Den Teilchenbeschleunigern am Genfer Kernforschungs- Zentrum CERN droht ein längerer Leerlauf. Neben dem weltweit größten Beschleunigerring "Large Hadron Collider" (LHC), der kurz nach seiner Eröffnung im September 2008 nach einer Panne rund ein Jahr stillgestanden hatte, dürften 2012 auch alle anderen Anlagen eine Zwangspause von 12 bis 15 Monaten einlegen. Das Institut bestätigte am Dienstag entsprechende Medienberichte.

Über eine mögliche Auszeit sei allerdings bereits im März beraten worden, betonte das Forschungszentrum. "Es gibt keine Änderung in unseren Plänen", sagte eine Sprecherin gegenüber der Deutschen Presse-Agentur.

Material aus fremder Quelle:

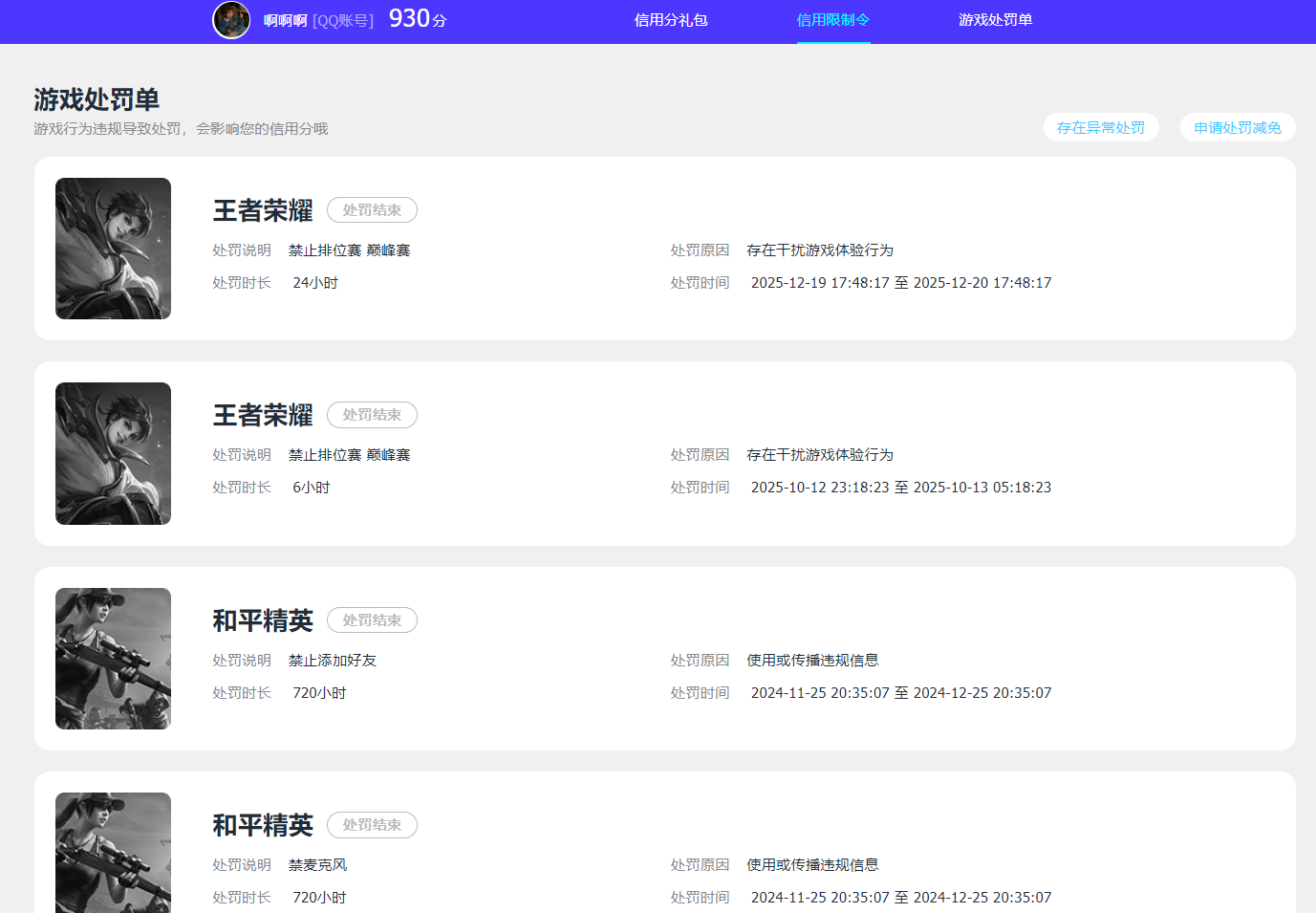The height and width of the screenshot is (913, 1316).
Task: Click the [QQ账号] account label
Action: point(342,20)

CERN-Manager Stephen Myers hatte am Montag bei einer Konferenz für Hochenergie-Physik in Paris im Rahmen der Vorstellung der technischen Planung für die nächsten 10 Jahre eine vorübergehende Abschaltung aller Beschleuniger erwogen. Dies sei zwar nur eine von mehreren Alternativen, die noch "nicht explizit" geplant sei. Bei einem parallelen Aussetzen der Experimente kämen Wartungsarbeiten jedoch vermutlich "am effizientesten" voran, hieß es aus dem Institut: "Der Vorschlag wird deshalb (...) in den wissenschaftlichen Gremien und im Rat des CERN bei der nächsten Sitzung im September diskutiert."

Abb.: Dieses am Computer erzeugte Bild zeigt die Lage des 27 km langen LHC -Tunnels (blau) unter der schweizerisch-französichen Grenze. Die vier Hauptexperimente (ALICE, ATLAS, CMS und LHCb) befinden sich in unterirdischen Hallen, die über 50 bis 150 m lange Schächte mit der Oberfläche verbunden sind. Ein Teil der Vorbeschleuniger-Anlage ist in grau dargestellt. (Bild: CERN)

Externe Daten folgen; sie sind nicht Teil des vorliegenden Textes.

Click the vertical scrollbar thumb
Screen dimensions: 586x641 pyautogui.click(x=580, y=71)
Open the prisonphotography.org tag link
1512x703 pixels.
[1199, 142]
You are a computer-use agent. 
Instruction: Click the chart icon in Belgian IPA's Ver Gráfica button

Diese Meldung interessiert besonders die Wissenschaftler am Tevatron des Fermilab nahe Chicago. Für diesen Beschleuniger, in dem Protonen mit Anti-Protonen kollidieren, wird derzeit eine Verlängerung der Laufzeit um drei Jahre bis 2014 erwogen. Das Tevatron stellt die US-amerikanische Konkurrenz für den LHC bei der Suche nach dem Higgs-Teilchen dar. Zwar hat es eine deutlich niedrigere Schwerpunktsenergie bei den Teilchenkollisionen. Allerdings wurde das Tevatron schon 1983 fertiggestellt und hat somit jahrelange Erfahrung im Betrieb auf seiner Seite.

Wegen technischer Probleme war der LHC nach seiner Eröffnung vor knapp zwei Jahren bis zum November 2009 außer Betrieb. Seit vorigem Herbst rasen wieder Protonen durch seine Beschleunigerröhre. Die Forscher lassen Teilchen kollidieren, um neue Einblicke in die Entstehung des Universums zu erhalten.